Clearly, Pa Salieu neglected to read the memo about this state of affairs. The release of his first mixtape crowns 12 months that would be remarkable by anyone’s standards. This time last year, he was the author of a handful of tracks and freestyles that had attracted plenty of YouTube views, but also plenty of peevish remarks in the comments about his alleged similarity to J Hus, another MC of Gambian descent. He was also recovering from being shot in the head in a drive-by attack outside a pub in his adopted home town of Coventry, or, as he calls it on Informa, “C-O-V, hashtag city of violence”.
By his own account, the latter incident acted as a spur: his January breakout hit Frontline started a torrent of rapturously received new tracks and collaborations: one, Betty, was Radio 1’s record of the week for three weeks in a row. Along the way he has collaborated with FKA twigs and Burberry.
He ends the year as Britain’s hottest new rapper, turning up on the cover of magazines that don’t generally feature rising UK hip-hop talent. On the cover of Send Them to Coventry, he appears giant-sized, reclining over a city that the album’s contents depict in terms so unsparing they make the Specials’ Concrete Jungle, their own grim ode to their home town, seem like a quaint expression of civic pride. “My name is Pa, I’m from Hillside,” opens Block Boy, “bust gun, dodge slugs, got touched, skipped death.”

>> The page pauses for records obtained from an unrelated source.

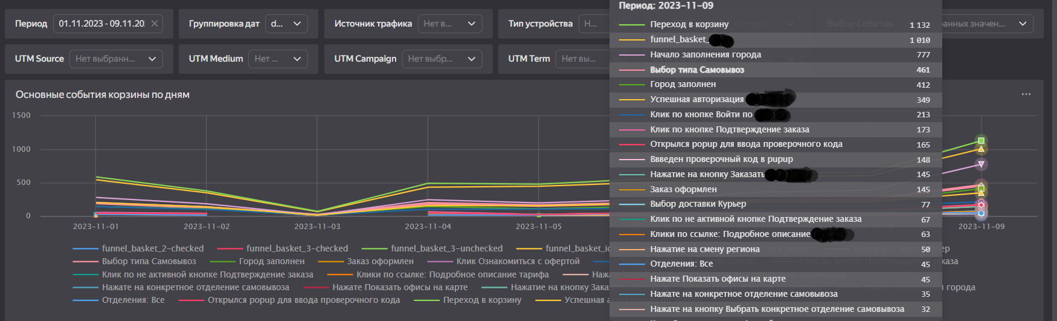This screenshot has width=1057, height=321.
Task: Toggle the Заказ оформлен legend series
Action: [366, 261]
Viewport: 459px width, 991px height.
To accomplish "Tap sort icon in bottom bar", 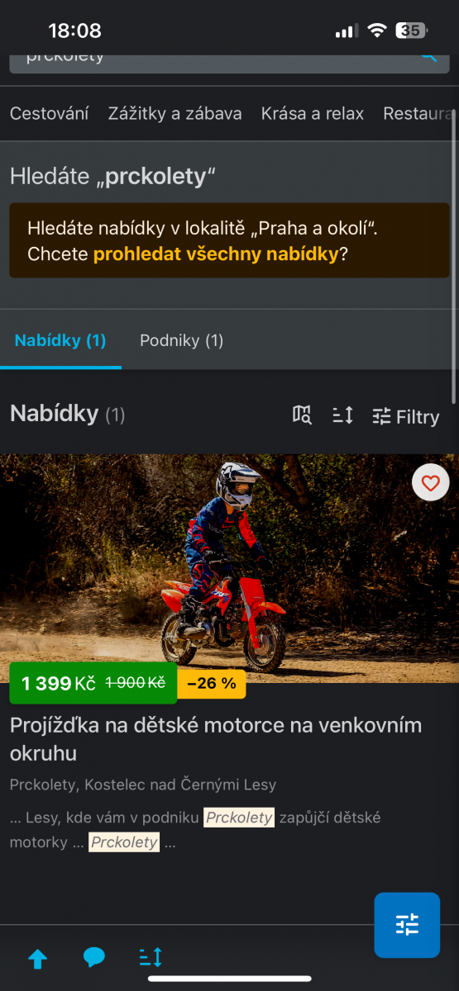I will point(151,958).
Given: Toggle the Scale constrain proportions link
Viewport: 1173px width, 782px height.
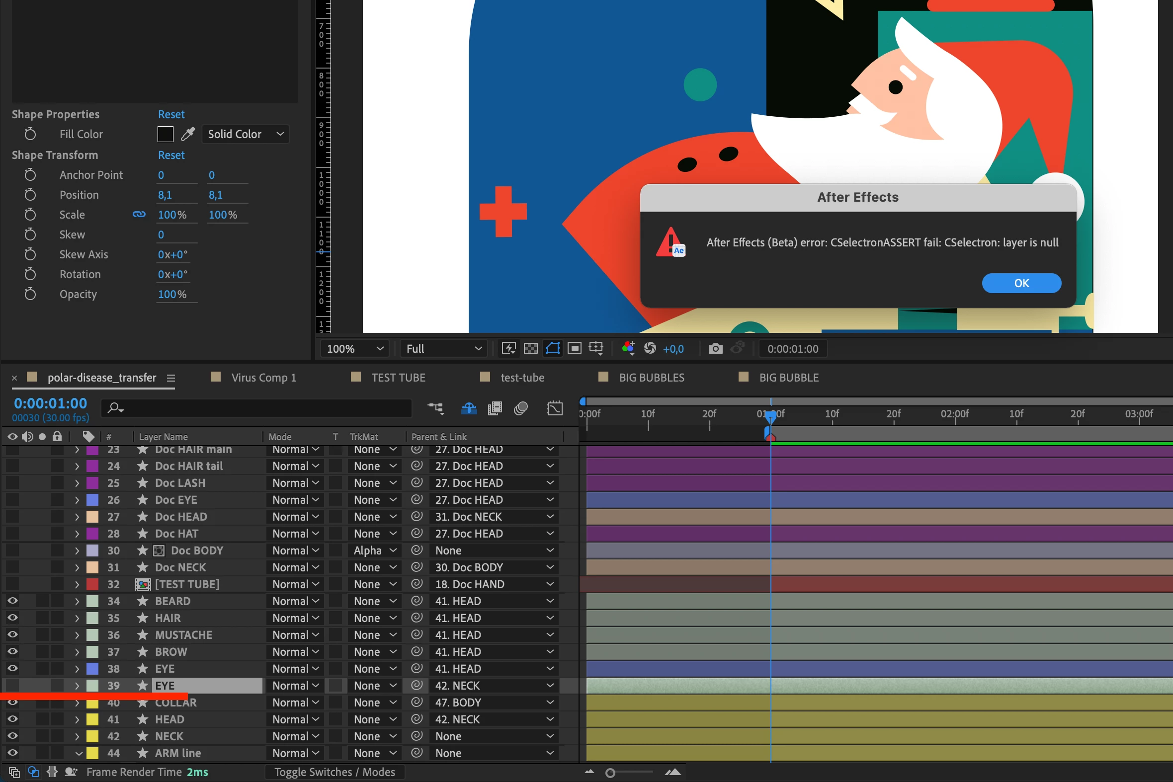Looking at the screenshot, I should pos(139,214).
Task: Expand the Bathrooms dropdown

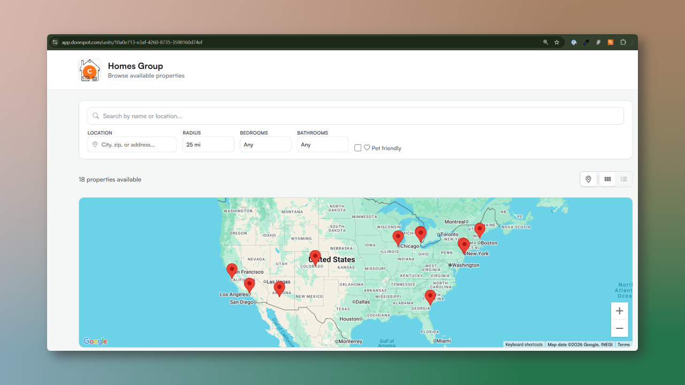Action: [x=323, y=144]
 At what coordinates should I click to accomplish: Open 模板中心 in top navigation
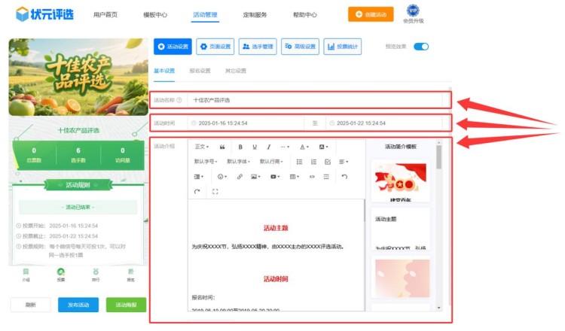click(x=155, y=14)
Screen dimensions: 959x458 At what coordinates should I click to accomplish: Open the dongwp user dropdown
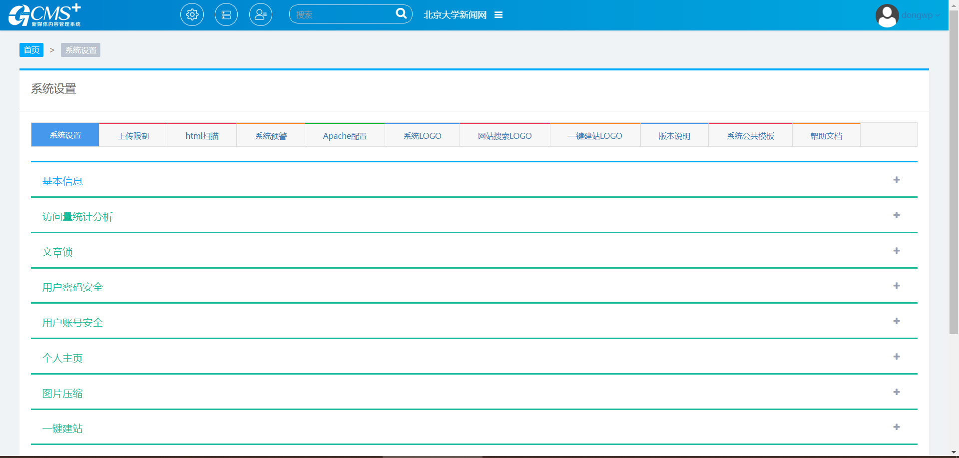pos(921,15)
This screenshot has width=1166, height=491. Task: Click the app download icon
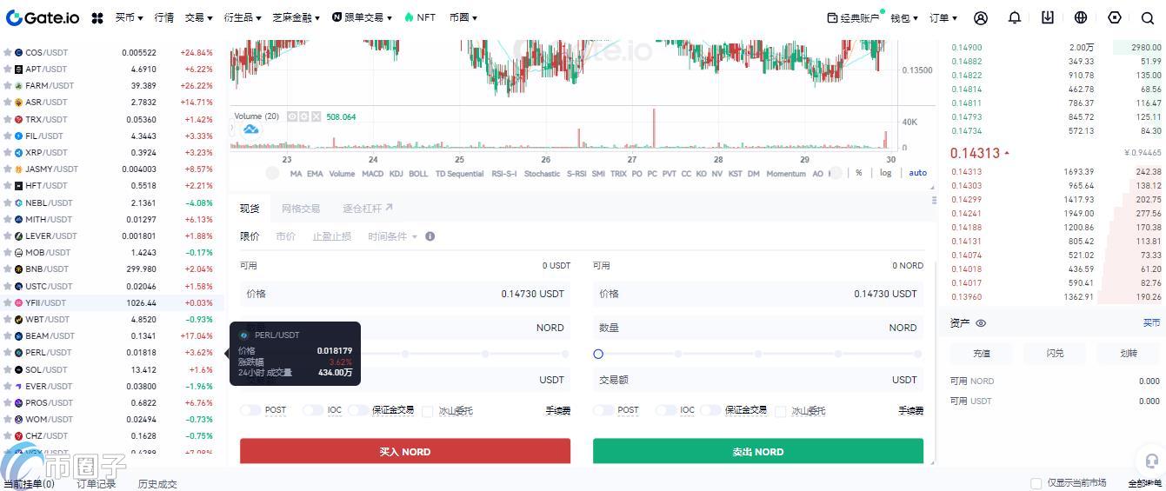point(1048,17)
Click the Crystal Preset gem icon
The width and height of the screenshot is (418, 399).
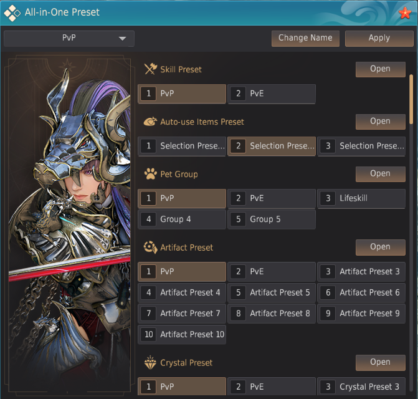[150, 363]
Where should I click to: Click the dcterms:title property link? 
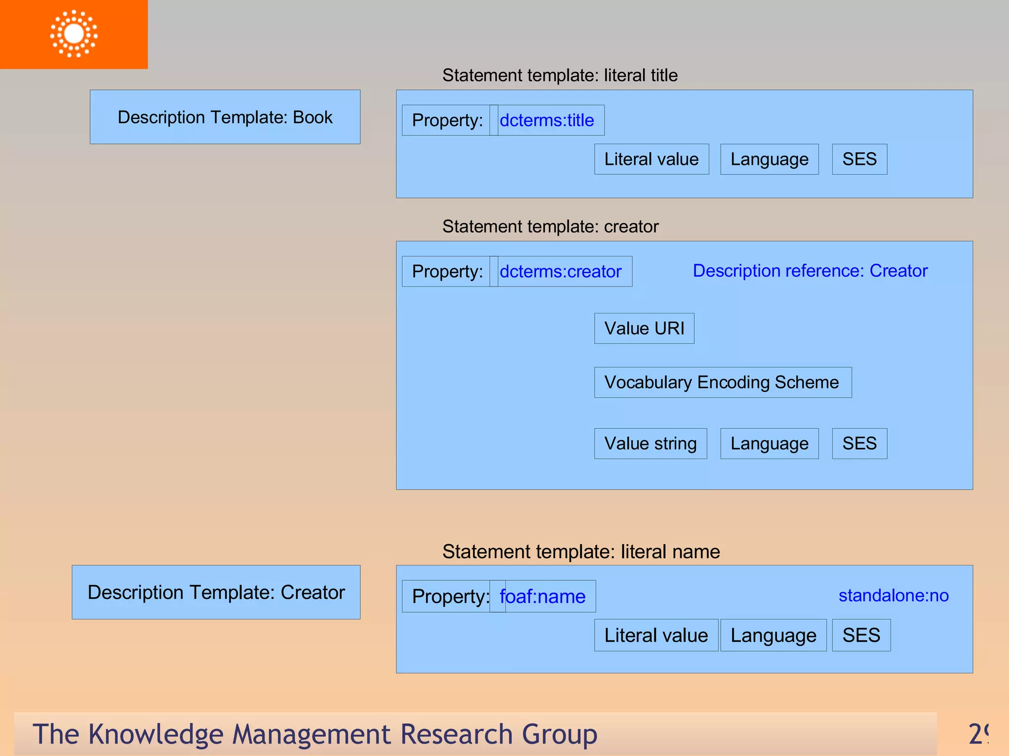click(546, 120)
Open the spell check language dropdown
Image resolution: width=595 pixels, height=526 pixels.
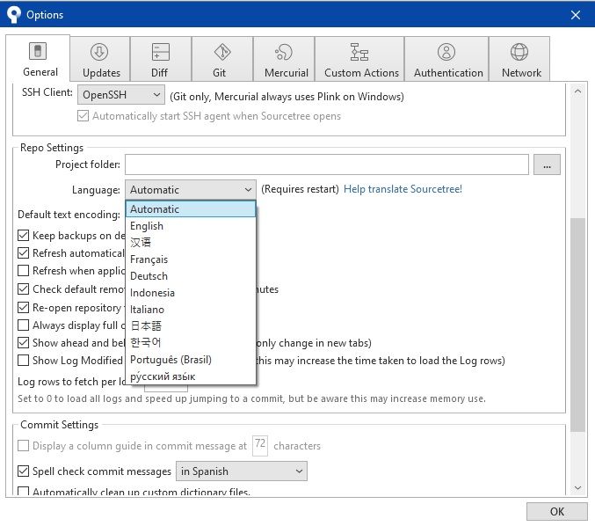[242, 471]
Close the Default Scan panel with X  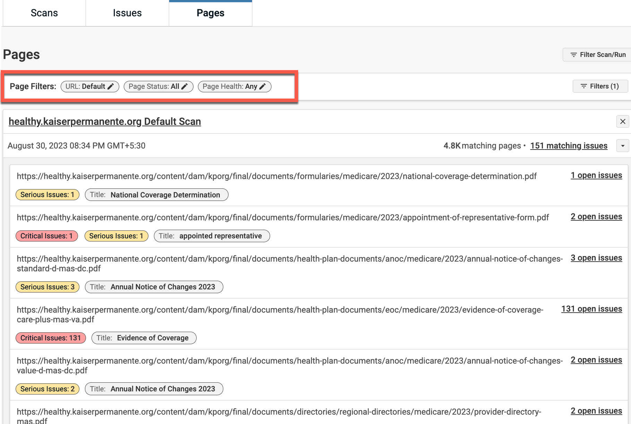pyautogui.click(x=623, y=121)
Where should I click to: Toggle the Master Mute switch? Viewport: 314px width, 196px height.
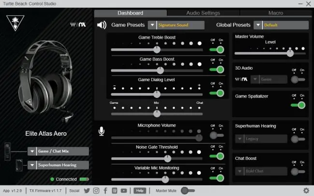pyautogui.click(x=188, y=191)
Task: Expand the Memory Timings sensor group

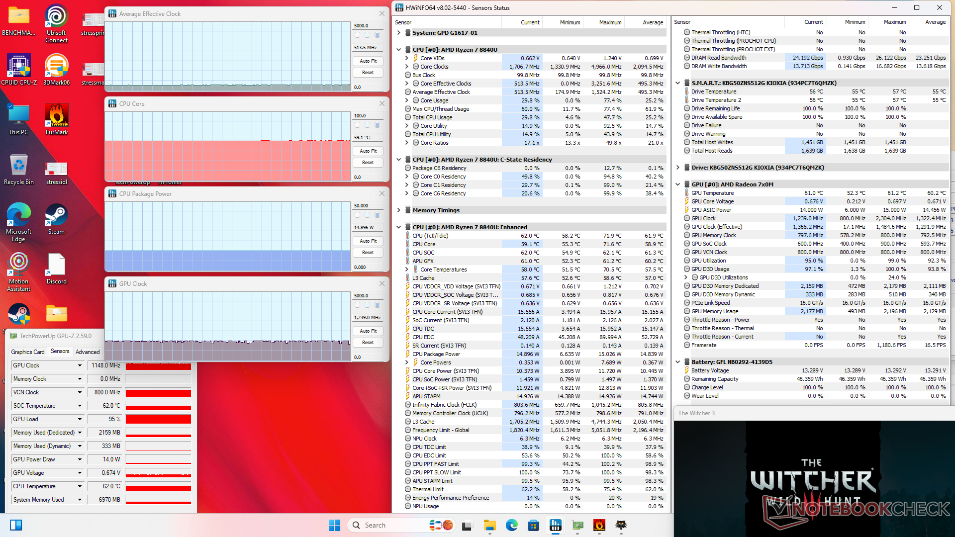Action: [399, 210]
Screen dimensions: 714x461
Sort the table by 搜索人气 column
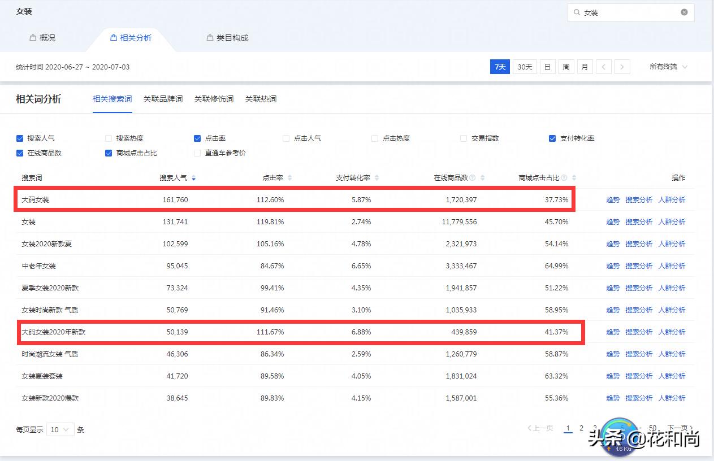click(194, 177)
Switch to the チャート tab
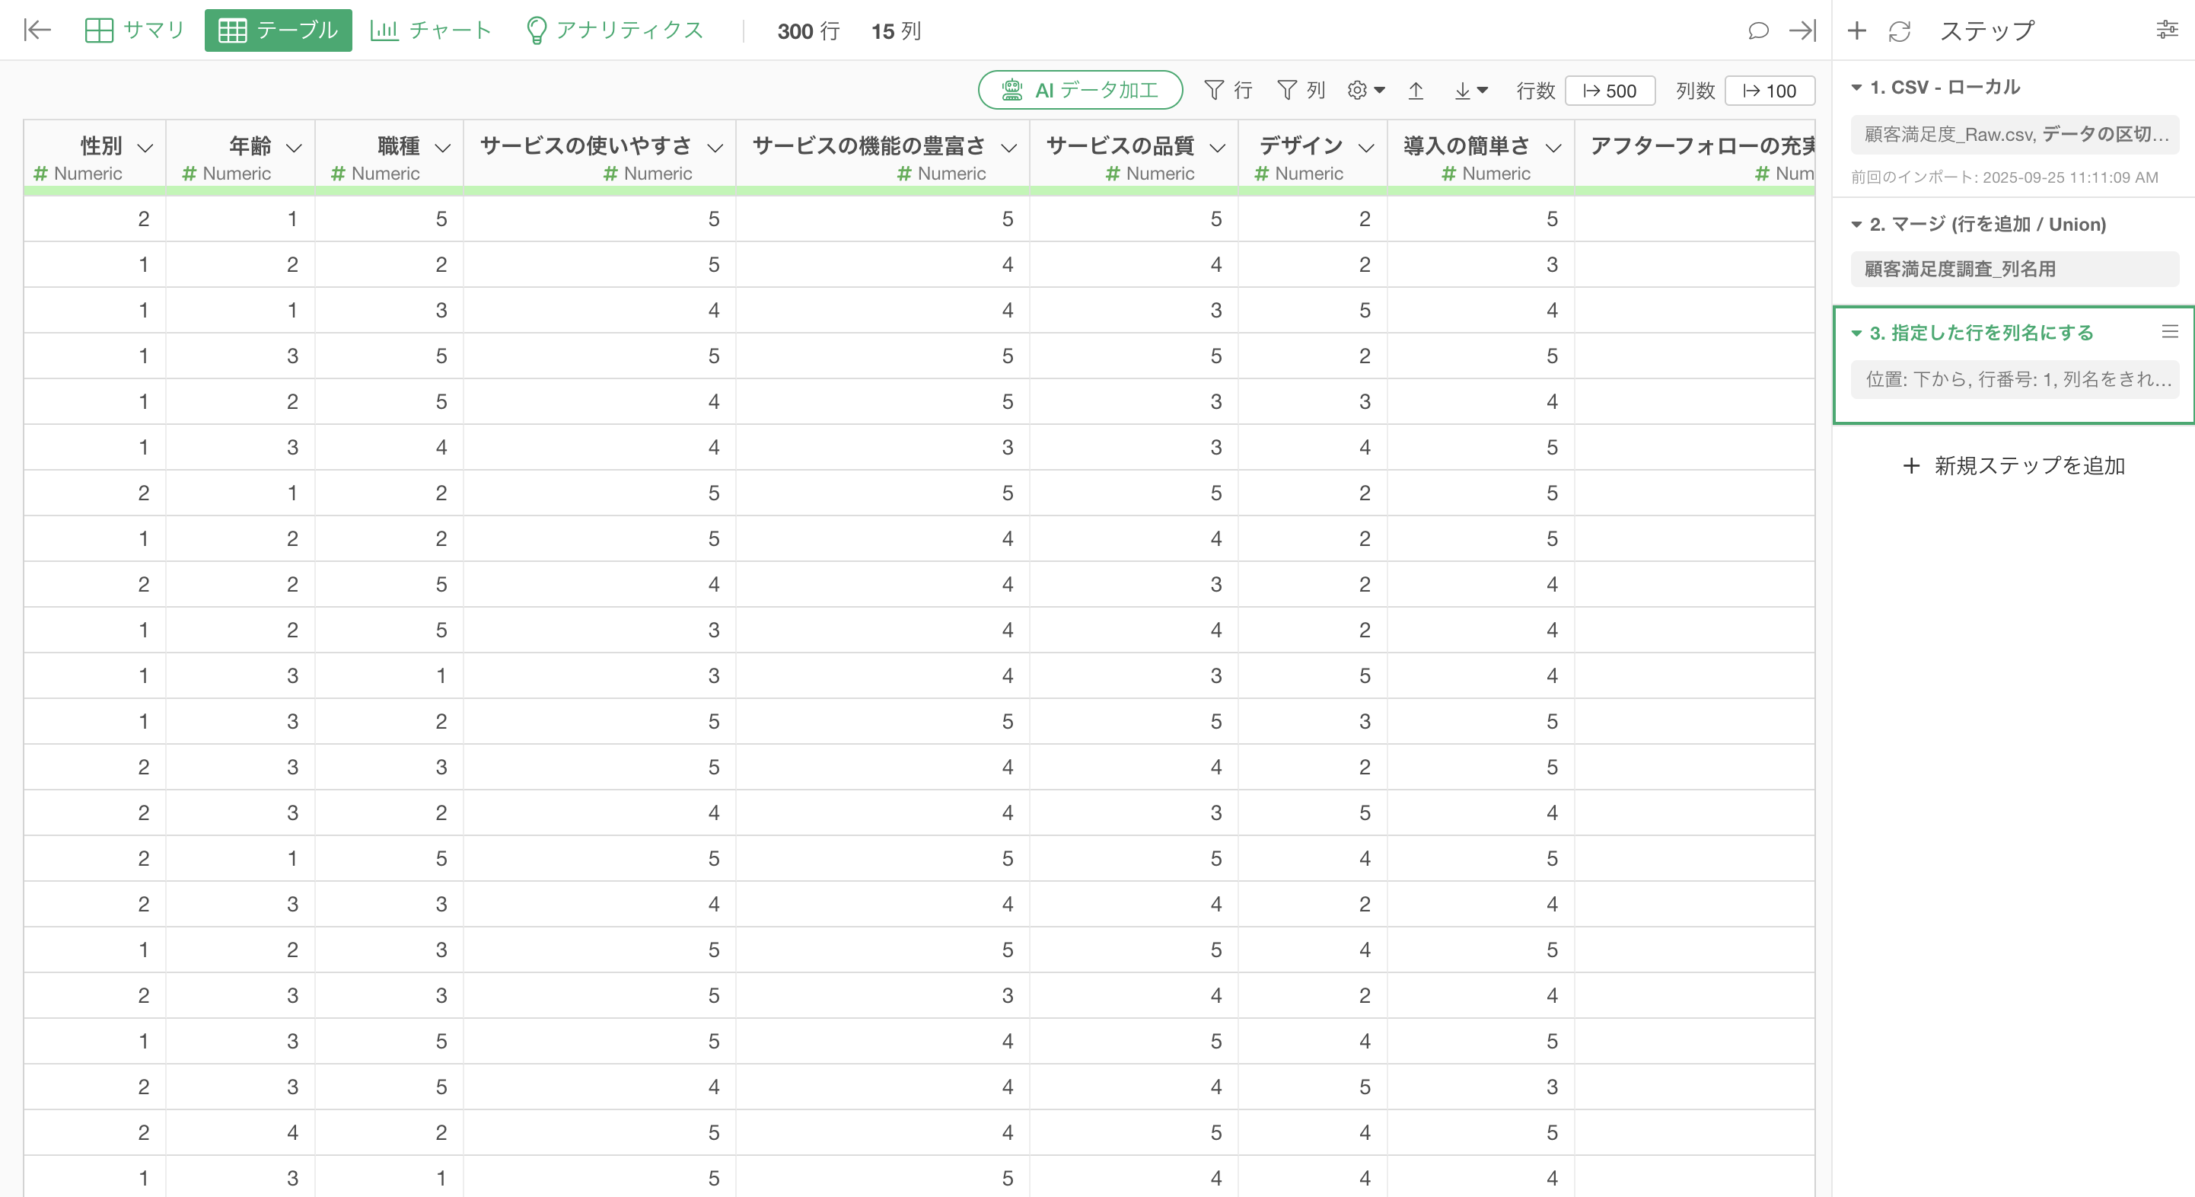Viewport: 2195px width, 1197px height. pyautogui.click(x=432, y=31)
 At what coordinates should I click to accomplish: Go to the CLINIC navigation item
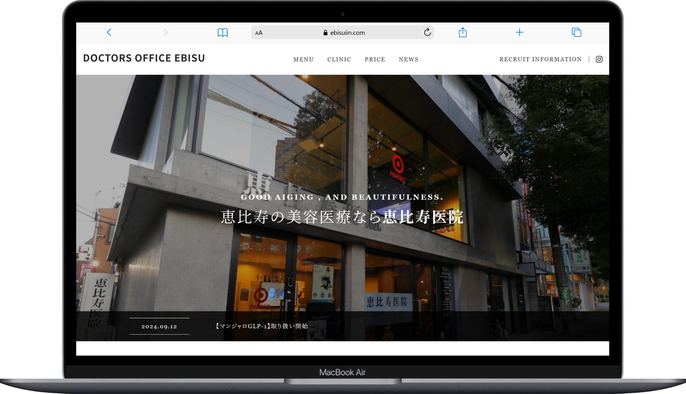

Salieu has pulled off his breakthrough largely through carving out a musical space entirely of his own in a crowded market. You can see where the comparisons to J Hus have come from – there’s a distinct note of Afroswing about the beats – but Salieu’s music is largely devoid of Hus’s lush melodicism. The most obviously hooky of his 2020 singles, Bang Out, which sampled Japan’s Ghosts, is absent; the closest he leans to pop comes on More People, with its 80s soft-rock synths, and Energy, decked out with limber bass and vocals from UK soul singer Mahalia. Instead, he taps into the ominous atmospherics of grime and the minimalism of dancehall, the latter particularly noticeable on No Warnin’, featuring a vocal from Trinidad’s Boy Boy.
On Frontline and Flip, Repeat, Auto-Tuned vocals are marooned over a bleak landscape of ghostly, high synth lines, minor chords, murky bass tones and dubby echo; Betty has an insidiously catchy chorus, but it’s set against a backdrop that’s creepy and muted, the electronics churning in the distance.
The overall effect is to spotlight Salieu’s voice, which is fantastic and, like the music, seems to exist in a space between genres, his delivery slipping naturally between rap flow and dancehall toast, between understatement and imposing bellow. His lyrics lurch between thoughtful considerations of his African heritage and its place in what he calls “the wild west”, and grimly unflinching reportage from the “frontline” of Hillfields.
The macho swagger of the gun talk is undercut, lent a hollow, desperate tone, both by the music and his willingness to shift from boasts to sudden moments of stark clarity and introspection: “All I’ve known is patience”; “I never saw my power”.
It’s smart, original, raw and occasionally cathartic listening. Perhaps the success of a track like My Family – a raucous, unrepentantly aggressive collaboration with BackRoad Gee, another UK rapper audibly in touch with their African heritage – does have something to do with the events of the last eight months: rather than escapism, it feels like a release of pent-up emotions. But Send Them to Coventry sounds like it would have been successful at any time, regardless of extraneous circumstances: it’s too fresh and inventive to ignore.